- **Trecho do documento**
= = =

Relevante, também, como nos reporta Gatti (2002, p.53), é a reflexão sobre a

utilização dos instrumentos e métodos em uma pesquisa, e da habilidade do

pesquisador em relação ao seu manuseio. As questões referentes aos métodos

condizem com as questões de conteúdo atribuídas às próprias ciências e com as

características de seu campo de interesse, valores e atitudes que permeiam o

referido campo. Enfatiza que o pesquisador é um profissional que não precisa

apenas utilizar boas ferramentas para garantir resultados satisfatórios em seu

trabalho, mas se faz necessário que ele, assim como o artesão (marceneiro e

pedreiro), tenha habilidade no uso dessas ferramentas, de seus instrumentos úteis

ao trabalho. Ressalta que esta habilidade não se trata apenas de seguir passos e

etapas fundamentados em orientações, mas implica a relação e vivência de um

problema, embasado e consistente em argumentações, principalmente ao traçar

uma visão de perspectivas, metas, de fatos e projetos.

= = =

- **Material de apoio**

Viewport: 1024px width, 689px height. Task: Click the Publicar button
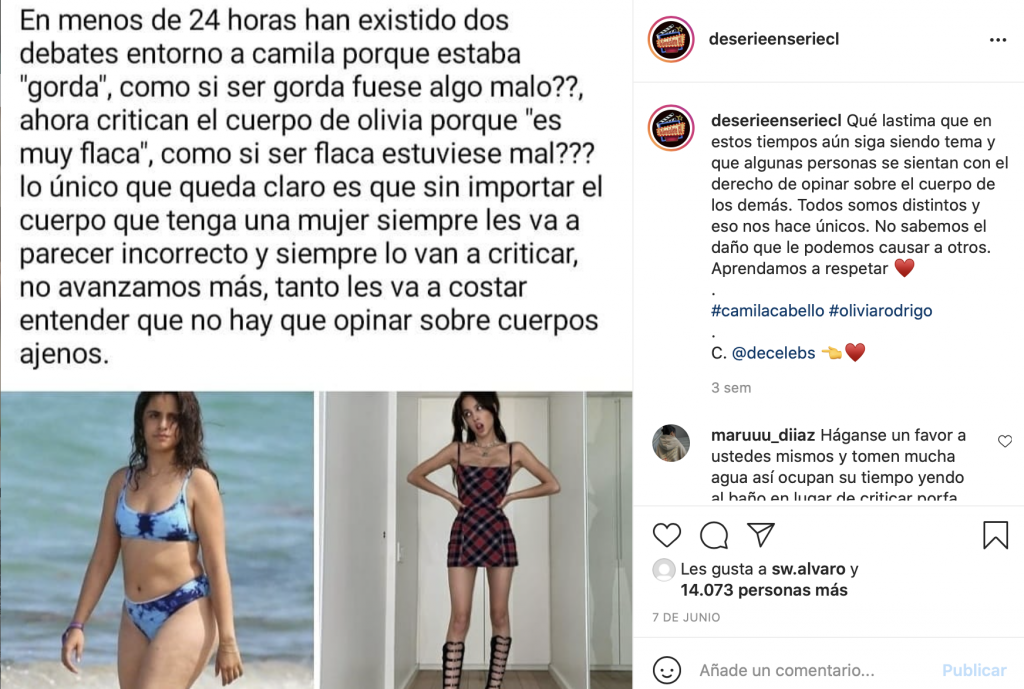click(974, 670)
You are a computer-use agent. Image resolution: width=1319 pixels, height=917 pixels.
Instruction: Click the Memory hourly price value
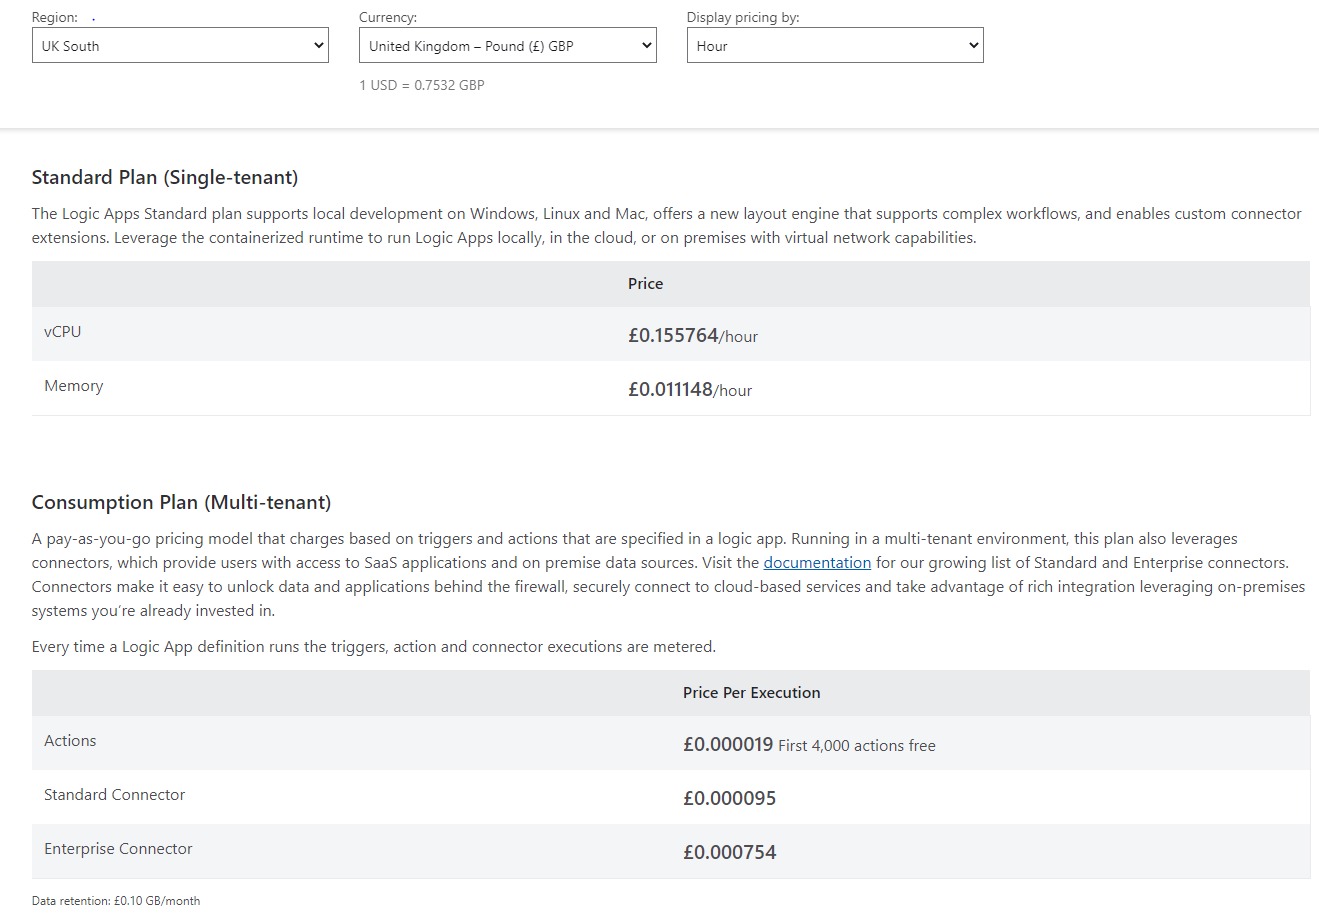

= = =

- **Instrução**
Reescreva a parte do trecho sobre métodos de pesquisa que vai de "pedreiro), tenha habilidade" até "fatos e projetos.", trocando "habilidade" por "competência". Os dados constituem um material à parte, independente do trecho.

- **Resposta**
pedreiro), tenha competência no uso dessas ferramentas, de seus instrumentos úteis

ao trabalho. Ressalta que esta competência não se trata apenas de seguir passos e

etapas fundamentados em orientações, mas implica a relação e vivência de um

problema, embasado e consistente em argumentações, principalmente ao traçar

uma visão de perspectivas, metas, de fatos e projetos.